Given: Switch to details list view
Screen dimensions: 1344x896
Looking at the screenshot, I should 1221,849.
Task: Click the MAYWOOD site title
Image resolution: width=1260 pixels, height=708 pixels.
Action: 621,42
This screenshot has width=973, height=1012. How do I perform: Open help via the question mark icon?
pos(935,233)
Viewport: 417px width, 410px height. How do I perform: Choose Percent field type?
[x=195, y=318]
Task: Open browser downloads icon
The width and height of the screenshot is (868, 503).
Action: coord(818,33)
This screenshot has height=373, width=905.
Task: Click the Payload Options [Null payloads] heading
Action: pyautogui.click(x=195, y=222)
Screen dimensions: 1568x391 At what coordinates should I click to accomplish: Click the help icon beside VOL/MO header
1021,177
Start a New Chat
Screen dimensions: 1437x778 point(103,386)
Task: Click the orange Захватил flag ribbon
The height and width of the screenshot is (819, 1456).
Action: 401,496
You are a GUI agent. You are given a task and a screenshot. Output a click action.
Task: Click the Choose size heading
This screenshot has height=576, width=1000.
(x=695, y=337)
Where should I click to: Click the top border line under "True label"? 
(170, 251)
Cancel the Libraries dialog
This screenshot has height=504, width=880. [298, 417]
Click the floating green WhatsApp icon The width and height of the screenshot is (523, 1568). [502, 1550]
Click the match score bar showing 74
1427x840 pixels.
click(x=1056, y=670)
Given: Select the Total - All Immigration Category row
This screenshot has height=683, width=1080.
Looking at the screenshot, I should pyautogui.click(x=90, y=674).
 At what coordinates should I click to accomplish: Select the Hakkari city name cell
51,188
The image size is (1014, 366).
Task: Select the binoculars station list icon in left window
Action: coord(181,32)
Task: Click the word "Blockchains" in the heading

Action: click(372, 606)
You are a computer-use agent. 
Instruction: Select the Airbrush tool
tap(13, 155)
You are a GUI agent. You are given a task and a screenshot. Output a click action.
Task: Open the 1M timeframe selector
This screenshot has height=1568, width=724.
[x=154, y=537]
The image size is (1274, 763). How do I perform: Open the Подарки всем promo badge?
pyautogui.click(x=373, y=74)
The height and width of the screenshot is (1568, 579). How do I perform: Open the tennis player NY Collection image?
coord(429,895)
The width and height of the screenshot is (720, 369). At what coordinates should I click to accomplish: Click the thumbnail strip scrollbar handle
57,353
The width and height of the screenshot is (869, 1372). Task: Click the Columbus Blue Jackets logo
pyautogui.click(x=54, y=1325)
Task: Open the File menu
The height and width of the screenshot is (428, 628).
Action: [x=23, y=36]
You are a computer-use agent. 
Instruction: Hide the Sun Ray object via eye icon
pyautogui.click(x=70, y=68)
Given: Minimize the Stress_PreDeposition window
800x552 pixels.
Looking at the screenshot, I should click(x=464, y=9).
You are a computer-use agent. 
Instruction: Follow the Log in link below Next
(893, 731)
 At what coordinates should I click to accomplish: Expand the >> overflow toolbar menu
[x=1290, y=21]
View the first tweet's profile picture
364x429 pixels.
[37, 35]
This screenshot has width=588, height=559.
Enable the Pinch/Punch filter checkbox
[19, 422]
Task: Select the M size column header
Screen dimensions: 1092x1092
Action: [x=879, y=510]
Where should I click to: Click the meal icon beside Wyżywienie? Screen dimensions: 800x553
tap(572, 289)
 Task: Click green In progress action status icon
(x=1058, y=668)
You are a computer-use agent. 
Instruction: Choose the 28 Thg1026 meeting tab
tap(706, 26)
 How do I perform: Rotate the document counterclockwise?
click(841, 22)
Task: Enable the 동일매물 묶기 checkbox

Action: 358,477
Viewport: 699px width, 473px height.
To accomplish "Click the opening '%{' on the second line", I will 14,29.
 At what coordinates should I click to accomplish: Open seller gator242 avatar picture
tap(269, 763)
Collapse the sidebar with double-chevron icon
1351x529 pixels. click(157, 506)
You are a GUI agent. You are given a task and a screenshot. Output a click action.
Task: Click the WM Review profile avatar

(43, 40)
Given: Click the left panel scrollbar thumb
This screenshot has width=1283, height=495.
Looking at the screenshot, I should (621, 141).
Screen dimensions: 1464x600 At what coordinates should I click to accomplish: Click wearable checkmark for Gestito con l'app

============

Restate the records, all of them, precisely as written.

◆ **Result of this task**
Given: Switch to details list view
Screen dimensions: 1344x896
Looking at the screenshot, I should 1221,849.
Task: Click the MAYWOOD site title
Image resolution: width=1260 pixels, height=708 pixels.
Action: 621,42
This screenshot has width=973, height=1012. How do I perform: Open help via the question mark icon?
pos(935,233)
Viewport: 417px width, 410px height. How do I perform: Choose Percent field type?
[x=195, y=318]
Task: Open browser downloads icon
The width and height of the screenshot is (868, 503).
Action: coord(818,33)
This screenshot has height=373, width=905.
Task: Click the Payload Options [Null payloads] heading
Action: pyautogui.click(x=195, y=222)
Screen dimensions: 1568x391 At what coordinates should I click to accomplish: Click the help icon beside VOL/MO header
1021,177
Start a New Chat
Screen dimensions: 1437x778 point(103,386)
Task: Click the orange Захватил flag ribbon
The height and width of the screenshot is (819, 1456).
Action: 401,496
You are a GUI agent. You are given a task and a screenshot. Output a click action.
Task: Click the Choose size heading
This screenshot has height=576, width=1000.
(x=695, y=337)
Where should I click to: Click the top border line under "True label"? 
(170, 251)
Cancel the Libraries dialog
This screenshot has height=504, width=880. [298, 417]
Click the floating green WhatsApp icon The width and height of the screenshot is (523, 1568). [502, 1550]
Click the match score bar showing 74
1427x840 pixels.
click(x=1056, y=670)
Given: Select the Total - All Immigration Category row
This screenshot has height=683, width=1080.
Looking at the screenshot, I should pyautogui.click(x=90, y=674).
 At what coordinates should I click to accomplish: Select the Hakkari city name cell
51,188
The image size is (1014, 366).
Task: Select the binoculars station list icon in left window
Action: coord(181,32)
Task: Click the word "Blockchains" in the heading

Action: click(372, 606)
You are a computer-use agent. 
Instruction: Select the Airbrush tool
tap(13, 155)
You are a GUI agent. You are given a task and a screenshot. Output a click action.
Task: Open the 1M timeframe selector
This screenshot has height=1568, width=724.
[x=154, y=537]
The image size is (1274, 763). How do I perform: Open the Подарки всем promo badge?
pyautogui.click(x=373, y=74)
The height and width of the screenshot is (1568, 579). How do I perform: Open the tennis player NY Collection image?
coord(429,895)
The width and height of the screenshot is (720, 369). At what coordinates should I click to accomplish: Click the thumbnail strip scrollbar handle
57,353
The width and height of the screenshot is (869, 1372). Task: Click the Columbus Blue Jackets logo
pyautogui.click(x=54, y=1325)
Task: Open the File menu
The height and width of the screenshot is (428, 628).
Action: [x=23, y=36]
You are a computer-use agent. 
Instruction: Hide the Sun Ray object via eye icon
pyautogui.click(x=70, y=68)
Given: Minimize the Stress_PreDeposition window
800x552 pixels.
Looking at the screenshot, I should click(x=464, y=9).
You are a computer-use agent. 
Instruction: Follow the Log in link below Next
(893, 731)
 At what coordinates should I click to accomplish: Expand the >> overflow toolbar menu
[x=1290, y=21]
View the first tweet's profile picture
364x429 pixels.
[37, 35]
This screenshot has width=588, height=559.
Enable the Pinch/Punch filter checkbox
[19, 422]
Task: Select the M size column header
Screen dimensions: 1092x1092
Action: [x=879, y=510]
Where should I click to: Click the meal icon beside Wyżywienie? Screen dimensions: 800x553
tap(572, 289)
 Task: Click green In progress action status icon
(x=1058, y=668)
You are a computer-use agent. 
Instruction: Choose the 28 Thg1026 meeting tab
tap(706, 26)
 How do I perform: Rotate the document counterclockwise?
click(841, 22)
Task: Enable the 동일매물 묶기 checkbox

Action: 358,477
Viewport: 699px width, 473px height.
To accomplish "Click the opening '%{' on the second line", I will 14,29.
 At what coordinates should I click to accomplish: Open seller gator242 avatar picture
tap(269, 763)
Collapse the sidebar with double-chevron icon
1351x529 pixels. click(157, 506)
You are a GUI agent. You are given a task and a screenshot. Output a click action.
Task: Click the WM Review profile avatar

(43, 40)
Given: Click the left panel scrollbar thumb
This screenshot has width=1283, height=495.
Looking at the screenshot, I should (621, 141).
Screen dimensions: 1464x600 At what coordinates should I click to accomplish: Click wearable checkmark for Gestito con l'app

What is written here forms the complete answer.